▶ [Tarefas propostas]:
1 > Responda com base no texto de origem:
(a) Que objeto os gregos deixaram aos troianos ao fingir a retirada do cerco?
(b) Em que data a governadora Roseana Sarney deixa o cargo?
(c) Os moradores de qual bairro protestavam contra as obras de duplicação da Avenida dos Holandeses?
2 > Relacione todos os meios em que, segundo o texto de origem, os feitos da governadora são cantados em prosa e versos.

▶ [Texto de origem]:

┌──

Convencionou-se dizer tratar-se de um presente grego, aqueles que, embora agrade ao destinatário, revela-se danosos no momento seguinte. Tem por origem a mitológica Guerra de Tróia, narrada por diversos autores da antiguidade, tendo-a, uns como evento mitológico, outros como histórico. Na parte que nos interessa para o texto, diz-se que os gregos fingindo uma retirada do cerco à Tróia, deixaram-lhes um enorme e lindo cavalo em madeira, que os troianos entenderam tratar-se de um presente, levando-o para dentro dos muros da cidadela. O cavalo, na verdade, escondia diversos guerreiros gregos e, uma vez dentro da cidade, trataram de facilitar o acesso dos demais soltados e travar uma batalha intramuros, vencida pelos gregos.

Manifestantes exibem faixa com mensagem cobrando rotatória e acostamento para ônibus

A mídia do Maranhão, numa das maiores e mais caras campanhas publicitárias da história do estado e do Brasil, não cessa de vender os feitos da governadora que deixa o cargo em 31 de dezembro, Roseana Sarney. Sua excelência, apenas para efeitos comparativos, tem mais divulgação no atual momento que Helena, pivô da guerra entre gregos e troianos em mais de 3 mil anos. Seus feitos são cantados em prosa e versos em TV’s, rádios, internet e capas de jornais. Falam das inúmeras rodovias, que dizem ligar todos as sedes dos municípios (sabemos que não é verdade); das dezenas de hospitais (alguns funcionam, outros, não, parte em construção); obras de infraestrutura na capital, viadutos, pontes e elevados (quase nenhum com recursos próprios do estado, grande parte mal feitos); mas vamos em frente.

Outro dia tive que ir ao fórum em São José de Ribamar, como consequência, me atrasei na chegada ao escritório. Além do atraso causado por ter ido ao fórum, outra coisa motivou meu retardo: na volta havia um protesto de moradores do bairro Araçagy contra as obras de duplicação da Avenida dos Holandeses.

Enquanto esperava a desobstrução da pista fiquei sabendo que os moradores protestavam, com razão, contra a forma como a obra está sendo feita. Dizem que enquanto faltam pistas, sobram postes e canteiros, há, ainda, a notícia de que elevado projetado não será feito como estava no projeto original, além é claro do sumiço de diversos outros mecanismos de mobilidade, como baias para ônibus, a largura das pistas (em muitos lugares não permitem a passagem de dois carros simultâneos, etc).

Os moradores acordaram que entregarão “gato por lebre”, como diz o dito popular. Essa a razão de protestarem contra uma obra importante, necessária e urgente para a Ilha de São Luís.

└──

▶ [Registros de dados]:
┌──

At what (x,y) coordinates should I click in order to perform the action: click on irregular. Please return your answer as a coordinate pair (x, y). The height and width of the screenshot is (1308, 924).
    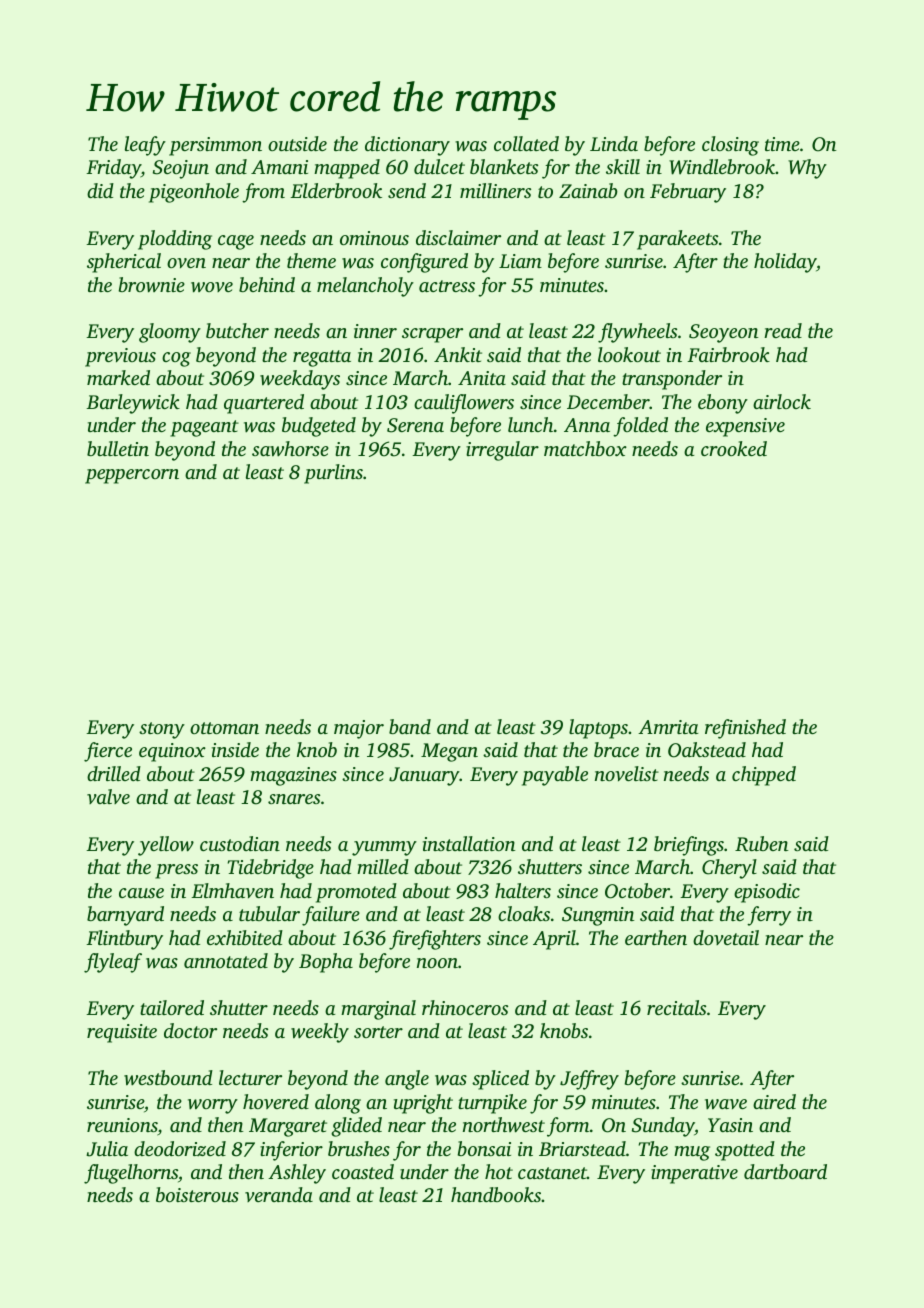
    Looking at the image, I should click on (502, 451).
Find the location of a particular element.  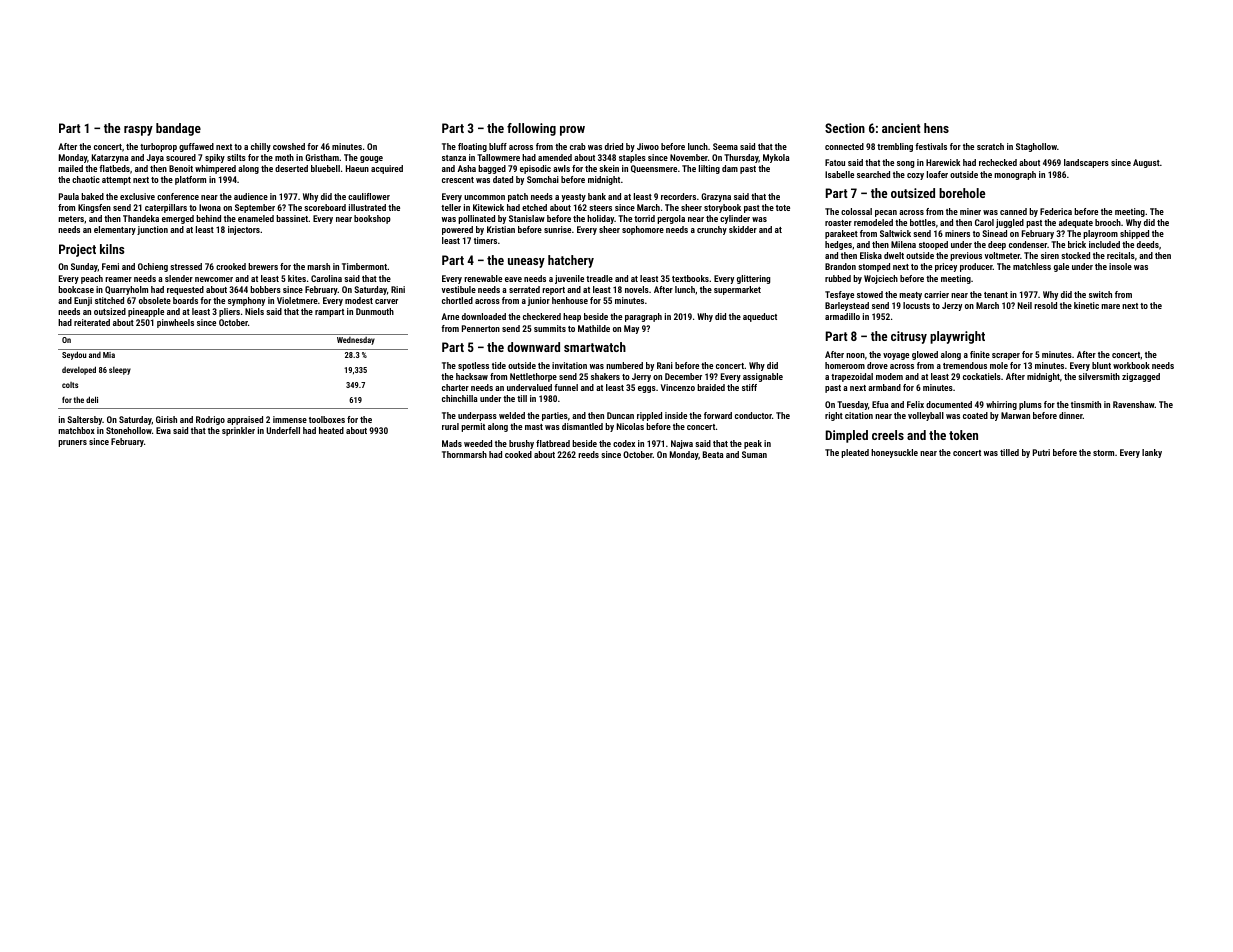

citrusy is located at coordinates (909, 337).
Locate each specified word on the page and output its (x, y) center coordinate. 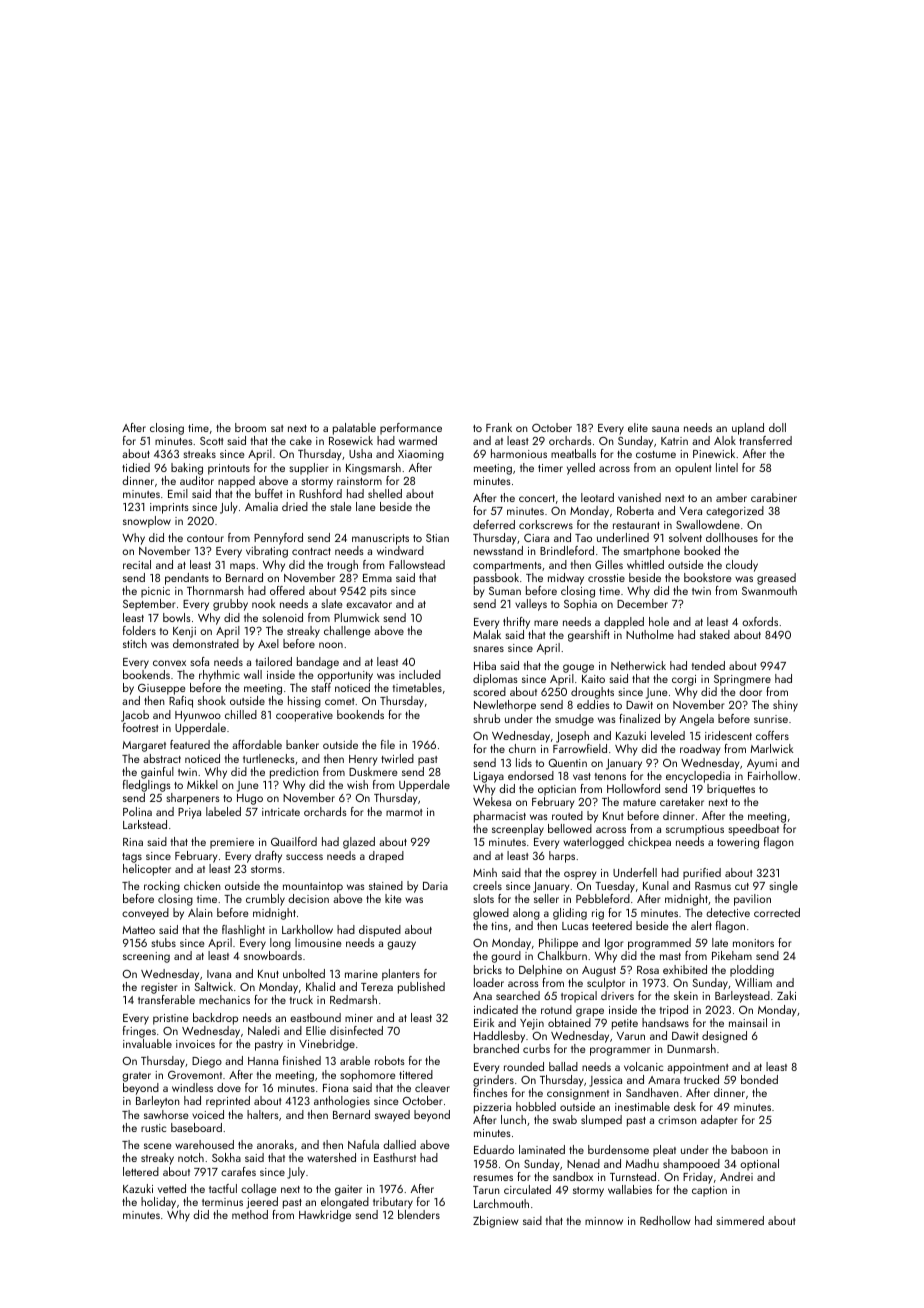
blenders (419, 1214)
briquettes (731, 790)
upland (748, 429)
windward (400, 550)
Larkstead (145, 824)
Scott (211, 441)
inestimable (642, 1106)
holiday (158, 1203)
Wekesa (492, 801)
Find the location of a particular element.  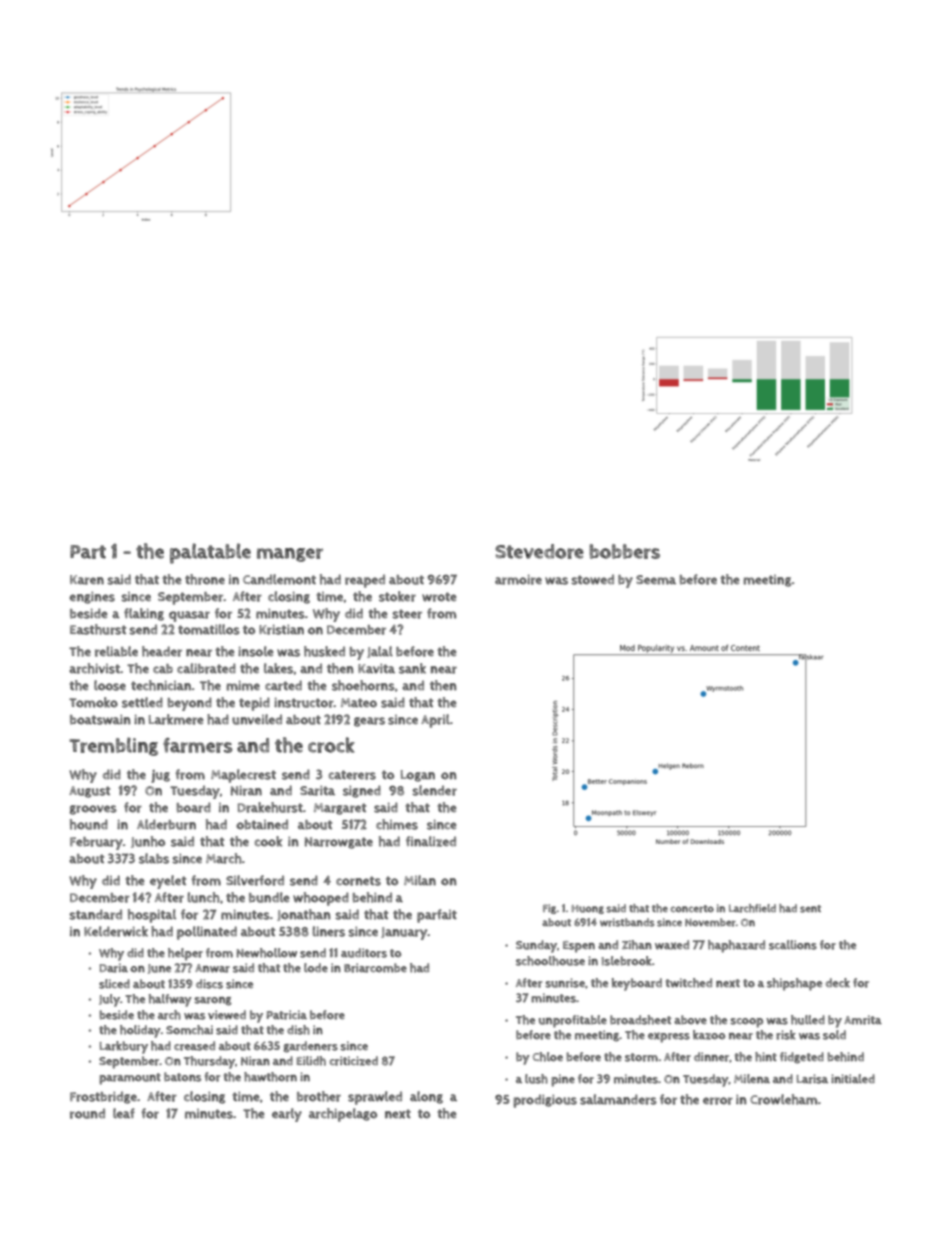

└──

▶ [Soluções dos exercícios]:
1 >
(a) Um enorme e lindo cavalo de madeira.
(b) Em 31 de dezembro.
(c) Do bairro Araçagy.

2 > TV’s, rádios, internet e capas de jornais.